Hal tersebut membuat saya terpikir tentang kemasan yang Kristus pilih ketika Dia datang sebagai hadiah penebusan untuk menyelamatkan kita dari dosa. Yesus bisa saja datang dalam kemasan yang menunjukkan kuasa dahsyat dan menerangi seluruh cakrawala dengan kehadiran-Nya yang megah dan penuh kemuliaan. Namun, dalam suatu pembalikan yang indah dari Kejadian 1:26, Dia memilih untuk mengemas diri-Nya “menjadi sama dengan manusia” (Flp. 2:7).

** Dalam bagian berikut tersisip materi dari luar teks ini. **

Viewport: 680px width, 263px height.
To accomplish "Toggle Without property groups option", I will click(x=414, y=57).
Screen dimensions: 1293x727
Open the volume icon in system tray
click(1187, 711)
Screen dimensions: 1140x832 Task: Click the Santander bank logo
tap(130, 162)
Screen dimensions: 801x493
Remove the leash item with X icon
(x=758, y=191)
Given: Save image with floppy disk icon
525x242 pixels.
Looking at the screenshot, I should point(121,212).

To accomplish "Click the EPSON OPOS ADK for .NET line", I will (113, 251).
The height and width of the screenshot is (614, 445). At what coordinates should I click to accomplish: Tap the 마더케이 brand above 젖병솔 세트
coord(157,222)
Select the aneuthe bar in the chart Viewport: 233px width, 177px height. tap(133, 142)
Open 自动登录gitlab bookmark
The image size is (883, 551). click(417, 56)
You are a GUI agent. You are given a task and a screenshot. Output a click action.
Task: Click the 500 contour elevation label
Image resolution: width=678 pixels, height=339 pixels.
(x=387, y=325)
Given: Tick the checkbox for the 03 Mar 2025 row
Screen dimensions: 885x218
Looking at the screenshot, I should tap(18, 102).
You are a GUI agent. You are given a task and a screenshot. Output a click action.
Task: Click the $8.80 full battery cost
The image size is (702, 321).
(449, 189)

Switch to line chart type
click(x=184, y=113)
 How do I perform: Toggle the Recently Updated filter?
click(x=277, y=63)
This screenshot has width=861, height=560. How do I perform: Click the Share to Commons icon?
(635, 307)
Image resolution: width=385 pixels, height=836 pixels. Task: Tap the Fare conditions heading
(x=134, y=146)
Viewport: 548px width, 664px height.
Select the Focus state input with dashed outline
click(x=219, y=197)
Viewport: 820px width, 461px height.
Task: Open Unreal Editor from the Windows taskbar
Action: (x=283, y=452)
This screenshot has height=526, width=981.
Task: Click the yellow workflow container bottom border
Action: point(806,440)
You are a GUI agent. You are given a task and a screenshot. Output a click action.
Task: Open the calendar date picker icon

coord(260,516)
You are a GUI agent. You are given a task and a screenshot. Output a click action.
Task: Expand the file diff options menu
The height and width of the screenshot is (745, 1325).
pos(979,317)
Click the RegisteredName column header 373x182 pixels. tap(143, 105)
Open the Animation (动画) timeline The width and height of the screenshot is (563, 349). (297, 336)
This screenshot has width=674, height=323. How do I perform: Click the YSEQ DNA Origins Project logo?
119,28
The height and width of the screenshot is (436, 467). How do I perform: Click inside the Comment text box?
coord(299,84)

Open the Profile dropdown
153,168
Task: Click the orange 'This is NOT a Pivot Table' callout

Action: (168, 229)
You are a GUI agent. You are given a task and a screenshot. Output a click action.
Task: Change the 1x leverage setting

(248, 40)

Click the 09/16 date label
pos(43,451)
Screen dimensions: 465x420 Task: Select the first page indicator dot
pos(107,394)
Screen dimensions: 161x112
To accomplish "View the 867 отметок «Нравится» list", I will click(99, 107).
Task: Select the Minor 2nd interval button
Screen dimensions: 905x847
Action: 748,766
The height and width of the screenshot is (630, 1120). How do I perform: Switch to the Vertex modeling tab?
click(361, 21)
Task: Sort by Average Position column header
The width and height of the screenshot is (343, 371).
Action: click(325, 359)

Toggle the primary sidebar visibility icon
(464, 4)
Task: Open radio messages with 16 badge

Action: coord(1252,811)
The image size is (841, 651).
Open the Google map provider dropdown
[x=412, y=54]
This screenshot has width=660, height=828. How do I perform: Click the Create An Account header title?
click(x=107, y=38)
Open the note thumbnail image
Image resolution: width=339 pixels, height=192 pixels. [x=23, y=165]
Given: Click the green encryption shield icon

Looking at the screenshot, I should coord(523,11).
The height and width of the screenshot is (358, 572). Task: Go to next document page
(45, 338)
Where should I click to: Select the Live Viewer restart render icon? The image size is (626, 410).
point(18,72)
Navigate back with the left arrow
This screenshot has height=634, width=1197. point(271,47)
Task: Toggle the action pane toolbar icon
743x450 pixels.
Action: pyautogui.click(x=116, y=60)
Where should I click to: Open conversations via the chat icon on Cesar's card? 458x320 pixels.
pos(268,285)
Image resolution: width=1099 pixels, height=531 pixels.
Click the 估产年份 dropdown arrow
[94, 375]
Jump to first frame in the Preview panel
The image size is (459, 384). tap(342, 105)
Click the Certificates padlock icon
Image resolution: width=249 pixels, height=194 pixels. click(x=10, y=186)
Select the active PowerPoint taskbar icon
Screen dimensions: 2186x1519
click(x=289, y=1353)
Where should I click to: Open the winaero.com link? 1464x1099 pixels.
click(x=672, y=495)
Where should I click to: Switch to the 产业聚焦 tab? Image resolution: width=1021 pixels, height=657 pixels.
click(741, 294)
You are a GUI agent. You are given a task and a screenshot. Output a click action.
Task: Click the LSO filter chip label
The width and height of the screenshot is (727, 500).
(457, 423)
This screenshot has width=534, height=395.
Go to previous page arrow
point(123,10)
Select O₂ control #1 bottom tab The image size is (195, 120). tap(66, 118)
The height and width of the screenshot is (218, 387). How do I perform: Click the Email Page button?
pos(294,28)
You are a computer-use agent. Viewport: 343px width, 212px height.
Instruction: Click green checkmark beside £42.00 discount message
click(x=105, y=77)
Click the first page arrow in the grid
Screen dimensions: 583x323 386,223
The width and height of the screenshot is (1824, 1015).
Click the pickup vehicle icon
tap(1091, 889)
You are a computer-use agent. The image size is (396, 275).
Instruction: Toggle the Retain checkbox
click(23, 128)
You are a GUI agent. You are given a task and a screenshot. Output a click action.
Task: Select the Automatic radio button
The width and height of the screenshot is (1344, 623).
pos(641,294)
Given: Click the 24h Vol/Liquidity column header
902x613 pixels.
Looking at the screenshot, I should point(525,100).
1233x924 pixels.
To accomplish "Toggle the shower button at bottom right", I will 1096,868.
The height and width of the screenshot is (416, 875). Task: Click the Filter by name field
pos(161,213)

Lalu mengapa kemasan itu menjadi sedemikian penting? Karena dengan menjadi sama dengan kita, Dia dapat ikut merasakan pergumulan-pergumulan kita. Dia pernah merasakan kesepian yang mendalam dan pengkhianatan seorang sahabat. Dia pernah dipermalukan di depan orang banyak, disalah mengerti, dan dilontari tuduhan palsu. Singkat kata, Dia ikut merasakan kesakitan kita. Alhasil, penulis kitab Ibrani menyatakan bahwa kita dapat “dengan penuh keberanian menghampiri takhta kasih karunia, supaya kita menerima rahmat dan menemukan kasih karunia untuk mendapat pertolongan kita pada waktunya” (Ibr. 4:16).
Ketika kamu memikirkan tentang Yesus yang menjadi hadiah terindah di Natal ini, ingatlah juga tentang “kemasan-Nya”! —JMS
Tuhan, terima kasih karena mengemas diri-Mu serupa dengan kami!
Ingatkan kami bahwa Engkau mengerti pergumulan kami dan bahwa
kami dapat dengan yakin menerima kasih karunia dan anugerah yang
Kau tawarkan supaya kami bisa menjadi pemenang.
Jangan abaikan kemasan dari hadiah Natal terindah yang pernah ada.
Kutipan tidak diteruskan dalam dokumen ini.